Law: ICTA 1988, s. 6
Source: ESC C3, Holiday clubs and thrift clubs

The charge to corporation tax

Corporation tax is an annual tax and is charged for each ‘financial year’.

A body is within the corporation tax charge if it has a source of income within the corporation tax charge. A source of income is within the corporation tax charge if that tax is chargeable on the income arising from it, or would be were there any such income. However, a non-resident company is only within the corporation tax charge if it trades in the UK through a branch or agency.

A company may come within the corporation tax charge if it:

  • acquires an appropriate source of income, not previously having had one; or
  • becomes UK-resident while having an appropriate source of income.

Conversely, a company may cease to be within the corporation tax charge if it:

  • ceases to have an appropriate source of income; or
  • being non-resident ceases trading in the UK through a branch or agency.

Law: ICTA 1988, s. 832(1)

Arrangements with respect to payment of corporation tax

Under its ‘care and management’ powers, the Board may enter into arrangements with a group of companies to allow one member to discharge the corporation tax liabilities of the group (effective from 31 July 1998). The arrangements aim to ease the transition to quarterly payments. ‘Group’ for these purposes is a company and all of its 51 per cent subsidiaries, any 51 per cent subsidiaries of those subsidiaries and so on. Any such payment will not have to be broken down between the respective group members at the time of payment (as they would at present), but will be allocated to them as their tax liabilities arise under self-assessment.

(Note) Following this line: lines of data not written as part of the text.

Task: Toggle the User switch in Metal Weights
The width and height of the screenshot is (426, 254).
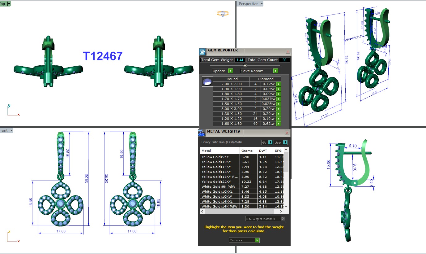Action: point(281,142)
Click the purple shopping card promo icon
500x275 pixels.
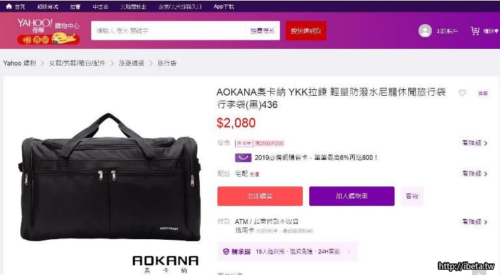click(x=243, y=158)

Such arrangements may include provision for, inter alia:

  • (a) companies joining or leaving a group;
  • (b) payment of interest and penalties on corporation tax;
  • (c) amounts treated as corporation tax (i.e. liabilities under the provisions for loans to participators);
  • (d) ending the arrangements; and
  • (e) any other necessary or expedient provision.

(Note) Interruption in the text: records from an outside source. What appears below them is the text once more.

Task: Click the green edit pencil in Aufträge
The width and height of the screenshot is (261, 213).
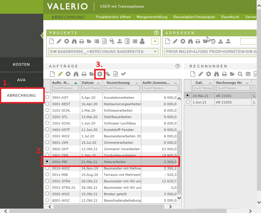Action: [60, 74]
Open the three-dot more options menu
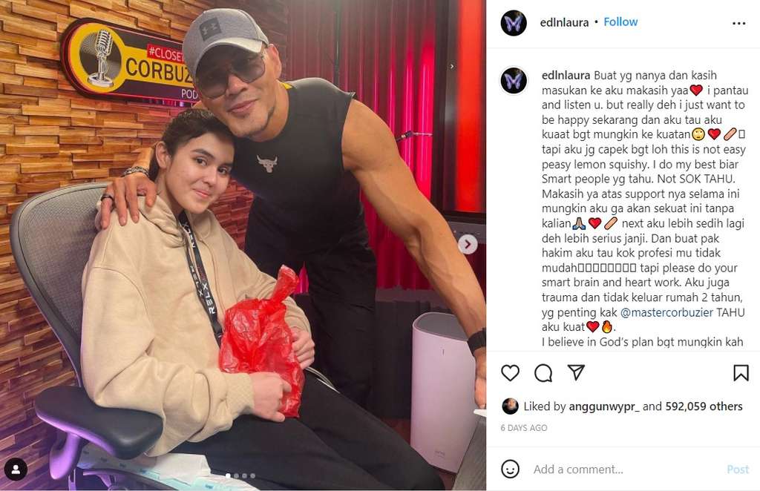The width and height of the screenshot is (760, 491). 738,23
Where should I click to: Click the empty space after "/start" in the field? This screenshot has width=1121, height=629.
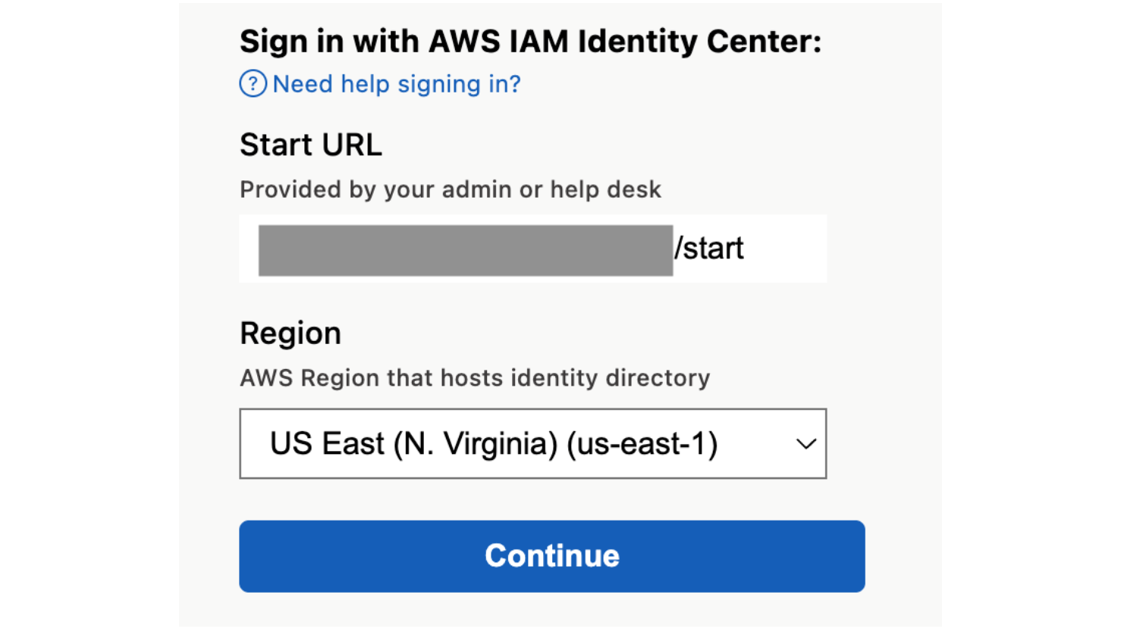click(786, 249)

Arrangements entered into will not impact on the actual liability, or the duty to pay corporation tax of any company covered by the arrangements, or any other tax liabilities. Therefore, if a subsidiary’s corporation tax is not paid under a group arrangement, that subsidiary is still liable to pay that tax and any collection, interest, etc. provisions of the legislation will continue to apply.

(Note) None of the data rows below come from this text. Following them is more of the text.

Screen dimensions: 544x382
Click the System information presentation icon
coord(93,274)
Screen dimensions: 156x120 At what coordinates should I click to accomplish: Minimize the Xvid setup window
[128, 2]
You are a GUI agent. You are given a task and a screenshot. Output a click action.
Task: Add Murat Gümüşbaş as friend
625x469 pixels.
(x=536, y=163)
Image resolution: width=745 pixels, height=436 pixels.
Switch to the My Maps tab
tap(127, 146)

HMRC have published details of the way payment arrangements will operate for groups of companies liable to pay their corporation tax by quarterly instalments. The arrangements apply for accounting periods ending on or after 31 December 1998. They will allow groups of companies that wish to do so to account for corporation tax (including quarterly instalment payments) on a group basis, instead of by individual company. Companies which undertake to pay tax under the arrangements must make such payments by electronic funds transfer. Once in place, the arrangements will generally apply automatically to subsequent accounting periods, but there are procedures which cover changes in the members of the group or if it transpires that the conditions for the arrangements have been breached.

In addition to the points already made above it should be noted that:

  • companies whose tax affairs are in arrears cannot apply,
  • generally, the accounting period must be that of all the participating companies, but there will be adaptations for a company or companies joining a group and aligning their accounting period with that of the group,
  • not all companies in the group need be UK resident, but the company nominated to pay on behalf of the companies covered by the arrangement must be resident,
  • not all members of the group need be covered by the group payment arrangements, and
  • there may be more than one arrangement for different sub-groups.

For further details and if groups wish to take advantage of these arrangements, companies should register their interest by contacting the group payment team at the HMRC Accounts Office to which their CT payments are normally made.